Assigned task 1
Summarize the passage on historical thinkers and vegetarianism in two sentences.
Assigned task 2
Write the next part of the passage on historical thinkers and vegetarianism, picking up after its final sentence.

Source passage
-=-=-
In the section on historical intellectuals and their attitudes to animals, Cheryl E Abbate goes first with “Higher” and “Lower” Political Animals: A critical Analysis of Aristotle’s Account of the Political Animal which explores Aristotle's consideration of 'the political animal' and extends it to non-human animals, while Christina Hoenig looks at Augustine of Hippo on Nonhuman Animals. Both these articles examine the legacy left by these ancient influential thinkers. In “Mad Madge”: The Contribution of Margaret Cavendish to Animal Ethics, Lauren Bestwick examines Margaret Cavendish (1623–1673). Labelled "Mad" by her contemporaries for her radical views, she was an aristocrat who wrote philosophical works and poetry that defended the rational capacity of animals, while being aware that the prejudices against non-human animals were similar to those against women in the society she lived in. Alison Stone looks at Frances Power Cobbe and the Philosophy of Antivivisection. Cobbe (1822 - 1904) was primarily a campaigner who approached animal welfare as a moral philosopher.  

The essays about vegetarianism are particularly interesting, offering fascinating insights into historical attitudes to those who refuse to eat meat. Historical Christian attitudes to meat eating, fasting and asceticism are examined in some detail by both Marcello Newall in Biblical Veganism: An Examination of 1 Timothy 4:1–8, and Carl Frayne in On imitating the regimen of immortality or Facing the diet of mortal reality: A Brief history of Abstinence from Flesh-Eating in Christianity. In Morality and Meat in the Middle Ages and Beyond, Christene d'Anca examines how "contemporary decisions to abstain from animal consumption mirror medieval ones" and how ancient prejudice against vegetarianism continues even today, though the nature of the prejudice nowadays is not so religious as it used to be. Carl Frayne reappears, now writing as Carl Tobias Frayne with The Anarchist Diet: Vegetarianism and Individualist Anarchism in Early 20th-Century France looks at the historic links between anarchism and veganism.
-=-=-
Material shown
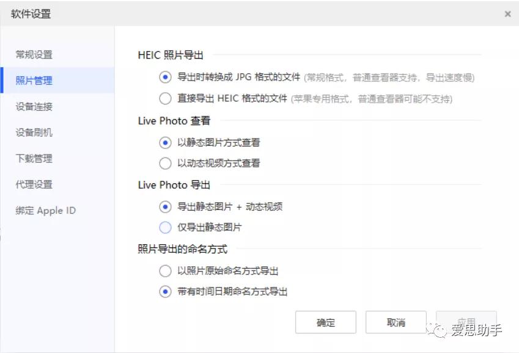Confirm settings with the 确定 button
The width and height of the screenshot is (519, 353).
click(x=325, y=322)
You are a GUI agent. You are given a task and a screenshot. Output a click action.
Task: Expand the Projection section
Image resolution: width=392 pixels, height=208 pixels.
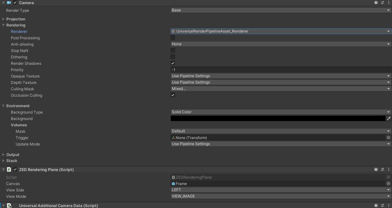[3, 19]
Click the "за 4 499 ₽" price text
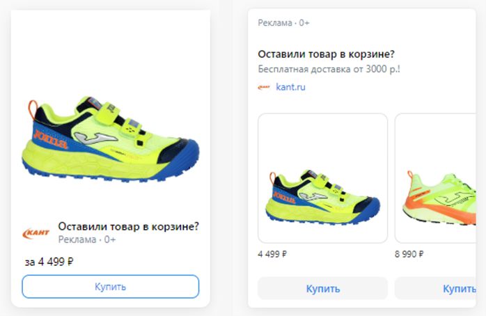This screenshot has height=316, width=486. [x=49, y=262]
-=-=-
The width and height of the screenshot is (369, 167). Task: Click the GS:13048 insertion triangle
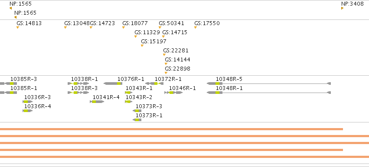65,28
-=-=-
Answer section 1
In the section on historical intellectuals and their attitudes to animals, essays examine Aristotle, Augustine of Hippo, Margaret Cavendish (who defended the rational capacity of animals and saw that prejudices against them were similar to those against women), and Frances Power Cobbe, a campaigner who approached animal welfare as a moral philosopher. The essays on vegetarianism cover historical Christian attitudes to meat eating, fasting and asceticism, how prejudice against vegetarianism continues today in a less religious form, and the historic links between anarchism and veganism.

Answer section 2
The final section of the book looks at vivisection. In Vivisection, Virtue Ethics, and the Law in 19th-century Britain, A W H Bates outlines the difference between Virtue Ethics, which "asks how a virtuous person would behave in a particular situation and emphasizes character and motives" and Utilitarian ethics, which claim that "the medical benefits of vivisection outweighed any unpleasantness or suffering". The essay then details the anti-cruelty laws that were brought in during that century and how they applied to vivisection (which those days wasn't common in Britain compared to some countries in continental Europe). Later, in " Boycotted hospital: the national Anti-vivisection hospital, London, 1903–1935" the same author looks at the history of the hospital that for three decades "treated the local poor and conscientious objectors to vivisection, who were assured that staff pledged not to experiment on animals or patients."  “The New Superstition, the New Tyranny”: The Ethics and Contexts of John Cowper Powys’s Antivivisection" by Felix Taylor examines the antivivisectionist writings of the generally overlooked British novelist and philosopher John Cowper Powys (1872–1963). 

"Animal Research, Safeguards, and Lessons from the Long History of Judicial Torture" by Adam Clulow and Jan Lauwereyns uses the history of the safeguards used to limit judicial torture to explore how animal research could more effectively be limited and policed, as the accepted notion of 'reduce, replace and refine' in animal testing has proven to be open to confusion and loopholes that mean that more animal testing continues.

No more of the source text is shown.